Hierarchical clustering

Hierarchical clustering#

Hierarchical Clustering#

Hierarchical clustering is a method of cluster analysis which seeks to build a hierarchy of clusters. This approach can be divided into two main types: divisive (top-down) and agglomerative (bottom-up). Here’s a more detailed look into each type and various linkage methods.

Top Down - Divisive Clustering#

Divisive clustering, also known as top-down clustering, starts with all data points in a single cluster and recursively splits them into smaller clusters. This approach is less common compared to agglomerative clustering and often uses parametric methods which come with their disadvantages, such as higher computational cost and complexity.

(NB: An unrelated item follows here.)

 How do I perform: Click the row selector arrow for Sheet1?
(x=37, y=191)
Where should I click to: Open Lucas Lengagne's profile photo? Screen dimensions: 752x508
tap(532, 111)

Bottom Up - Agglomerative Clustering#

Agglomerative clustering, or bottom-up clustering, starts with each data point as a single cluster and merges the closest pairs of clusters recursively until only one cluster is left or a stopping criterion is met. This method is more commonly used and offers various ways to define the distance (dissimilarity) between clusters.

Linkage Methods#

Linkage methods determine how the distance between clusters is computed. Different linkage methods can produce different results, even on the same dataset.

Single Linkage#

Definition: The minimum distance between points in the two clusters.
Advantages: Simple and intuitive.
Disadvantages: Sensitive to noise and outliers, can create long, “chain-like” clusters.
Example: Clustering of city locations where the closest points are connected first.

Complete Linkage#

Definition: The maximum distance between points in the two clusters.
Advantages: Less sensitive to noise compared to single linkage.
Disadvantages: Can still create long clusters, may ignore cluster shape.
Example: Grouping documents where the most dissimilar documents are considered for clustering boundaries.

Centroid Linkage#

Definition: The distance between the centroids (mean points) of the two clusters.
Advantages: Considers the overall position of clusters.
Disadvantages: Can sometimes merge dissimilar clusters if their centroids are close.
Example: Clustering of consumer behavior data, where centroids represent average consumer profiles.

Ward Linkage#

Definition: Minimizes the variance within the clusters being merged.
Advantages: Often produces more compact and spherical clusters.
Disadvantages: Computationally intensive.
Example: Grouping genes with similar expression profiles to minimize intra-cluster variance.

Lance Williams Algorithm#

The Lance Williams algorithm provides a general formula to update the distances between clusters for agglomerative clustering and can be adapted to any linkage method. This algorithm ensures that hierarchical clustering can be computed efficiently.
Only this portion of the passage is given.